PASSAGE TO READ.
>> begin

After college, Rotmil worked as an assistant to a prominent photographer in New York City, where he was active in the downtown arts scene in the 1970s. He photographed artists Andy Warhol and Robert Indiana, said Wilson, Rotmil’s partner. His photographs of artist Bob Thompson were included in a retrospective at Colby College a few years ago.

Rotmil was also a painter and filmmaker. His short film “The Eternal Hat” was featured in the 1970s in the Ann Arbor Film Festival. Another short film, “Street Musicians,” won an award from Space Gallery in 2007, Wilson said.

Holocaust survivor Charles Rotmil plays Beethoven’s “Ode To Joy” on harmonica to end his speech during a Kristallnacht remembrance ceremony on Nov. 9, 2018, at the Holocaust and Human Rights Center at University of Maine at Augusta. (Joe Phelan/Staff Photographer)

He played a variety of instruments, including guitar and Japanese flute. He often brought his harmonica to schools to play for students during his presentations. He enjoyed writing both fiction and nonfiction, and was working on a manuscript about his life before his death.

>> end

ACTIONS TO TAKE.
a) Extract the portion of the passage about Charles Rotmil from "Rotmil was also" up to and including "(Joe Phelan/Staff Photographer)".
b) Write what comes next in the passage about Charles Rotmil, continuing from its final sentence.

DATA EXTRACT.
>> begin

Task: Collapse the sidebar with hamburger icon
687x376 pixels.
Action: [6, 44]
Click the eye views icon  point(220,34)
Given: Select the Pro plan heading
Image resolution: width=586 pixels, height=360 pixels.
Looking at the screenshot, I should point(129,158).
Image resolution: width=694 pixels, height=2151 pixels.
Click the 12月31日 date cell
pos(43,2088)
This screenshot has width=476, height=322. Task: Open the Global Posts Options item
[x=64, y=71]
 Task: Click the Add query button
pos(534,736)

>> end
>> begin

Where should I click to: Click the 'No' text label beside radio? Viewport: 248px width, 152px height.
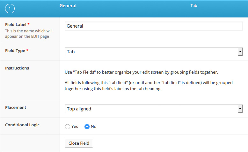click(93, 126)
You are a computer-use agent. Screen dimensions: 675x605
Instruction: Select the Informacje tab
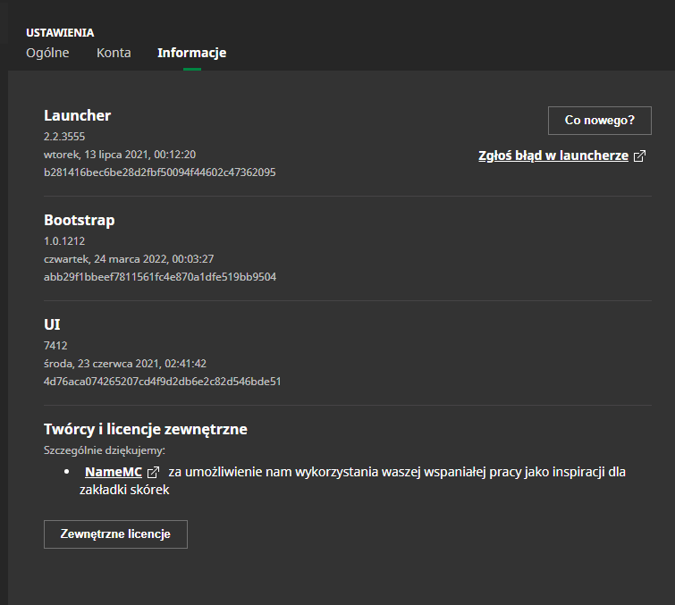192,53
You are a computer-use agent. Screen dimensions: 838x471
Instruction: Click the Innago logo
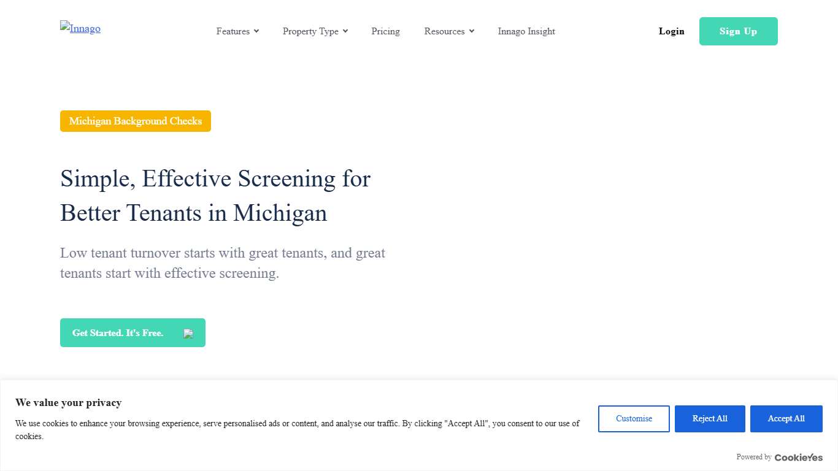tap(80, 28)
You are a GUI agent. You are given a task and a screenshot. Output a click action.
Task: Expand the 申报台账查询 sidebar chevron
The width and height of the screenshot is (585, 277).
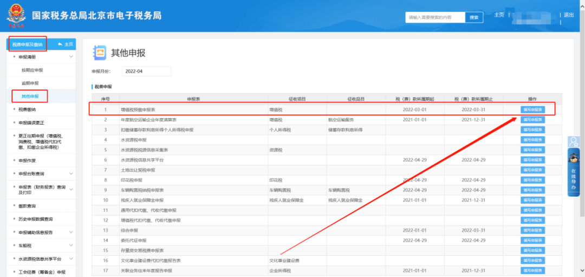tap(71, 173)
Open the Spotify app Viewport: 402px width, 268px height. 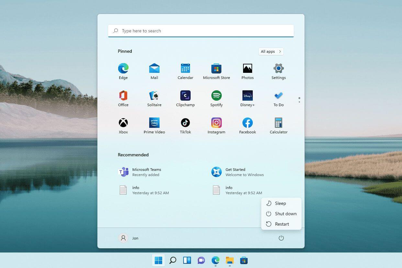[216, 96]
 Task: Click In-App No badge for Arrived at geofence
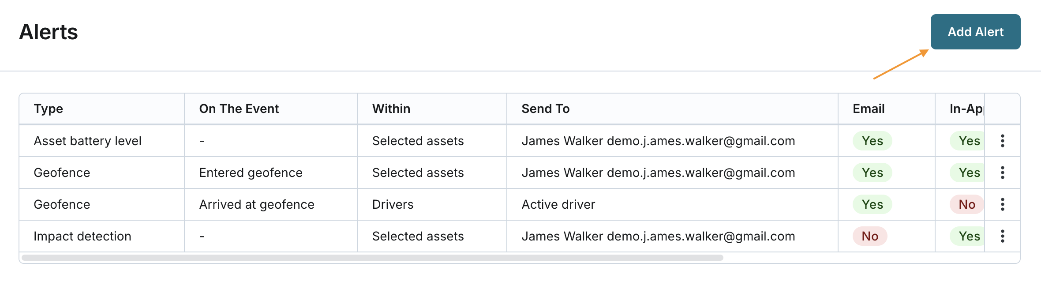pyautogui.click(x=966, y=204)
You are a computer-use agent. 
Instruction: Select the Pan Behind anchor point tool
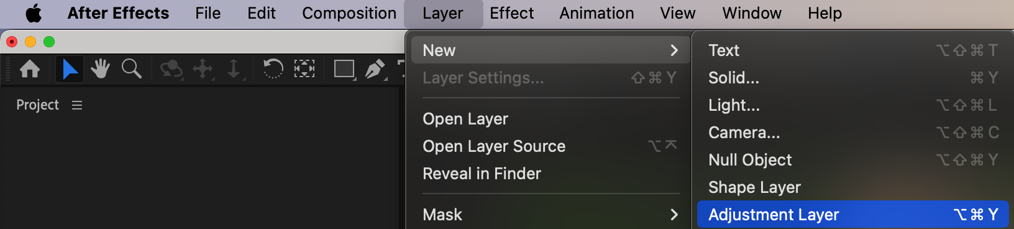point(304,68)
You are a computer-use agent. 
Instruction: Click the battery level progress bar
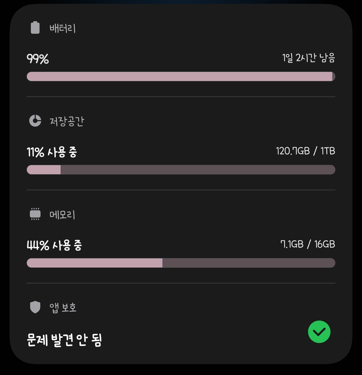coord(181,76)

>> end

TASK RESULTS.
a)
Rotmil was also a painter and filmmaker. His short film “The Eternal Hat” was featured in the 1970s in the Ann Arbor Film Festival. Another short film, “Street Musicians,” won an award from Space Gallery in 2007, Wilson said.

Holocaust survivor Charles Rotmil plays Beethoven’s “Ode To Joy” on harmonica to end his speech during a Kristallnacht remembrance ceremony on Nov. 9, 2018, at the Holocaust and Human Rights Center at University of Maine at Augusta. (Joe Phelan/Staff Photographer)

b)
“He was a very gifted artist on many different levels,” Wilson said. “He was a very alive, creative person with a great sense of humor. People would be caught by surprise.”

Rotmil, who had four children, moved to Maine in 1982 and started a career teaching foreign languages to high school students. Wilson said he was somewhat of a teaching nomad, working at schools across the state — from the western mountains to the Midcoast to Aroostook County.

Wilson said Rotmil, like many Holocaust survivors, didn’t always speak openly about his experience in the decades after he came to the U.S. But by the 1980s, more people were interested in hearing from survivors about their experiences, she said.

“He was aware that hatred still exists. He thought there were very important lessons to be learned about what happened during the Holocaust so it wouldn’t happen again. He sensed a responsibility to share what had happened,” Wilson said.

Bellows said Rotmil was a charismatic and compelling speaker. When he was talking to students, it was sometimes the first time students were learning about the Holocaust. It was clear some students felt shock, anger and sadness, but he also “brought some light and hope for the future to his stories,” she said.

“He was always able to communicate the importance of human rights and standing up to evil,” Wilson said.

Gillian Graham is a general assignment reporter for the Portland Press Herald. A lifelong Mainer and graduate of the University of Southern Maine, she has worked as a journalist since 2005 and joined the...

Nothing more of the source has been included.